## [Material shown]
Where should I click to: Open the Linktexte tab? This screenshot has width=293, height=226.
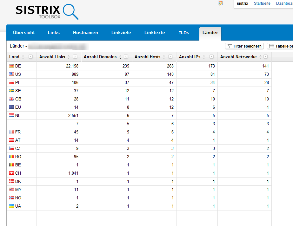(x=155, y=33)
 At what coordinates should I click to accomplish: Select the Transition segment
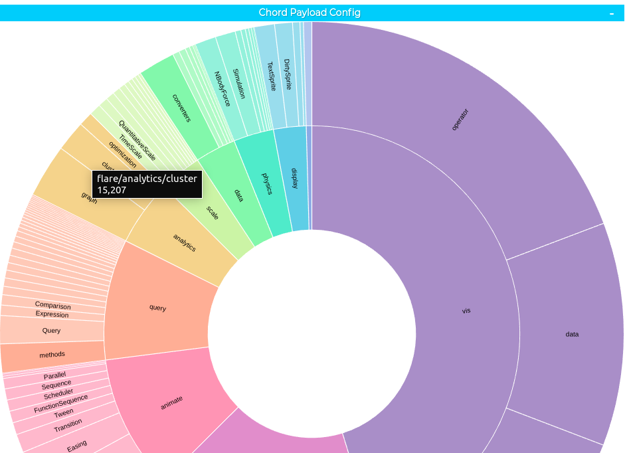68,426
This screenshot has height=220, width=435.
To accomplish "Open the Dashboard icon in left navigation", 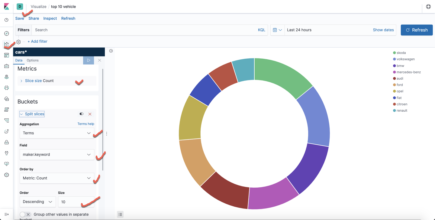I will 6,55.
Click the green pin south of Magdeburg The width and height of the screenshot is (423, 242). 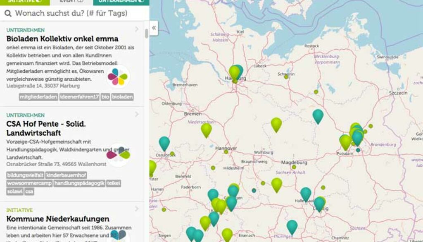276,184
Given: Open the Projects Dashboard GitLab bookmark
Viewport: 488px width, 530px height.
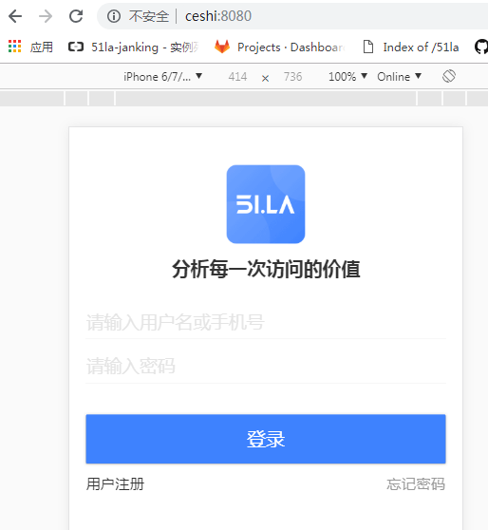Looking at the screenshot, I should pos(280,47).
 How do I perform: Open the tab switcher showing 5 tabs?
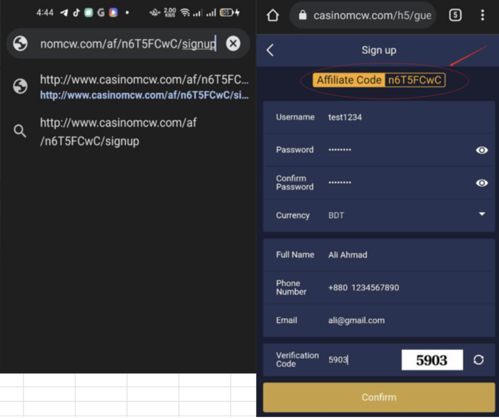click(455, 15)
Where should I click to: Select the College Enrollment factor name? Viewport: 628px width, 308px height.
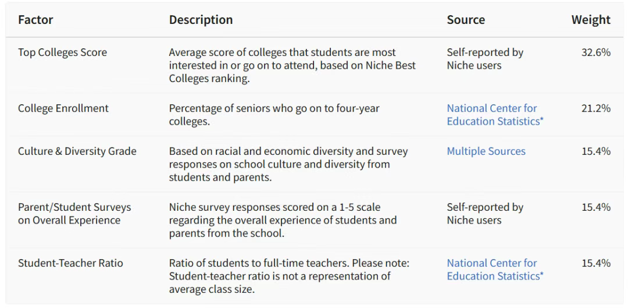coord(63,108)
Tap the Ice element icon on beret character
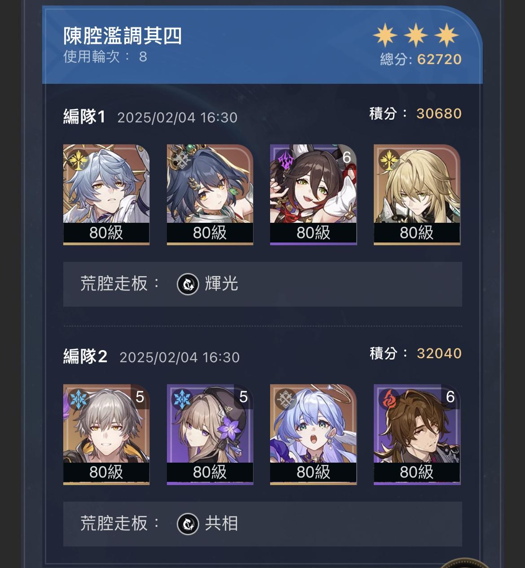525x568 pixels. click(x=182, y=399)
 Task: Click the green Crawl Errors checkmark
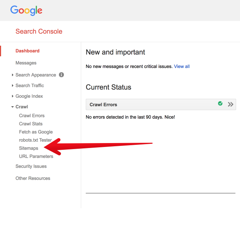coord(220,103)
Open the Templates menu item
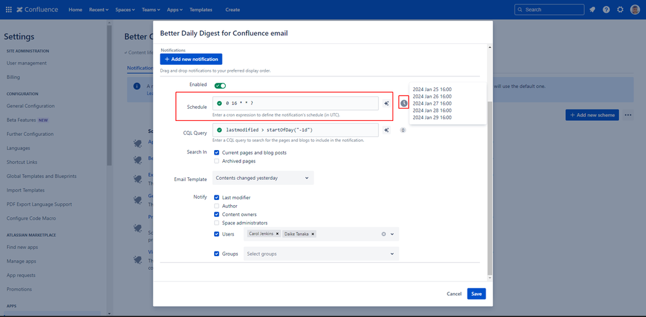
==
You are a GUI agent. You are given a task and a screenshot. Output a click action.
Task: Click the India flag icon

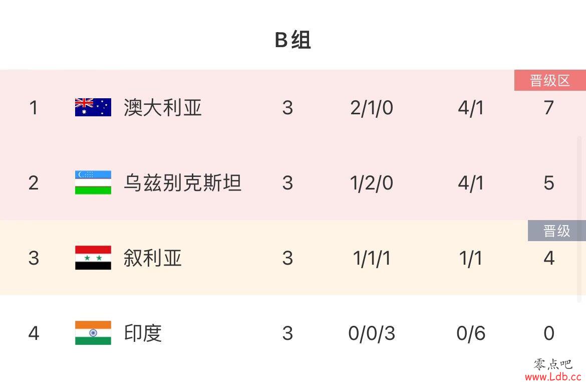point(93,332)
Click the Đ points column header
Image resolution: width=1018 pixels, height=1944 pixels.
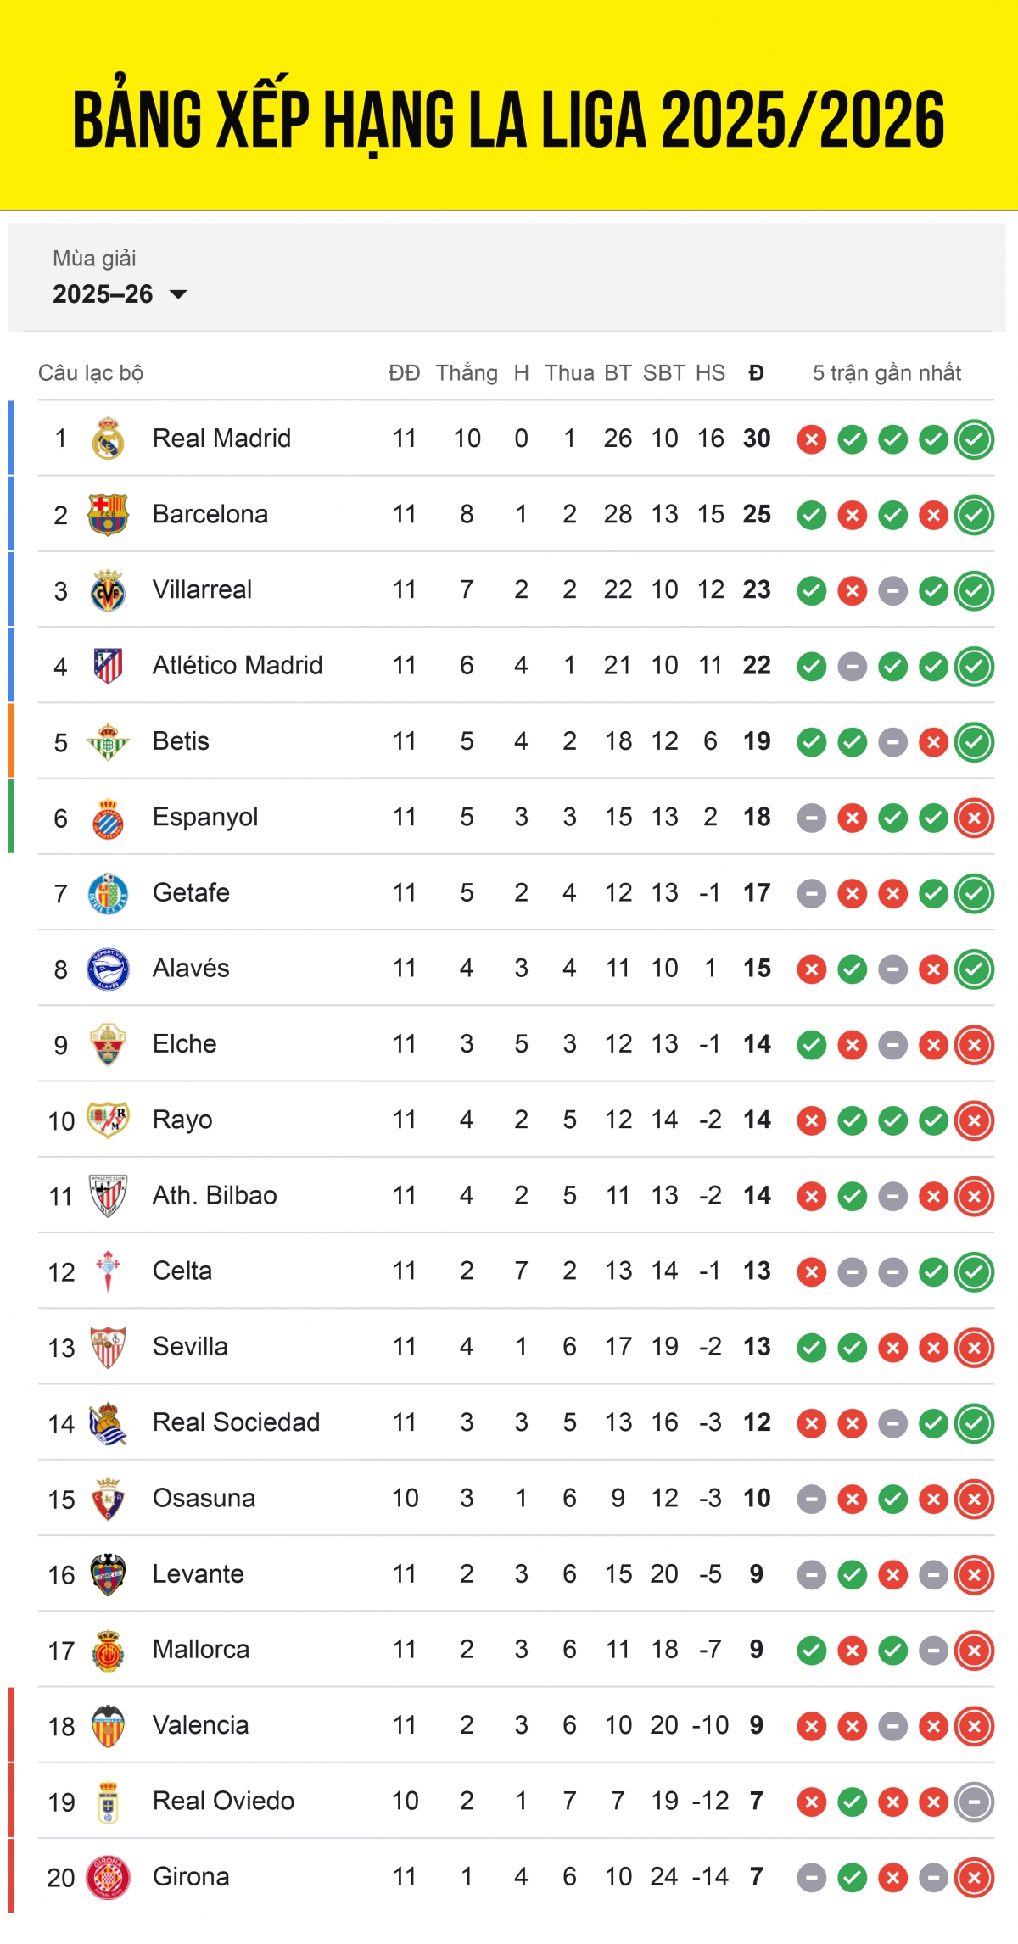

## [Problem to work on]
Using the records above, print exactly the run of lines that starts with the line with "Where should I click to: Select" and goes on through the line with "Open the Templates menu item", pictures excluded.

## [Output for this task]
Where should I click to: Select the College Enrollment factor name? Viewport: 628px width, 308px height.
coord(63,108)
Tap the Ice element icon on beret character
525x568 pixels. click(x=182, y=399)
 Task: Click the green Crawl Errors checkmark
coord(220,103)
Open the Templates menu item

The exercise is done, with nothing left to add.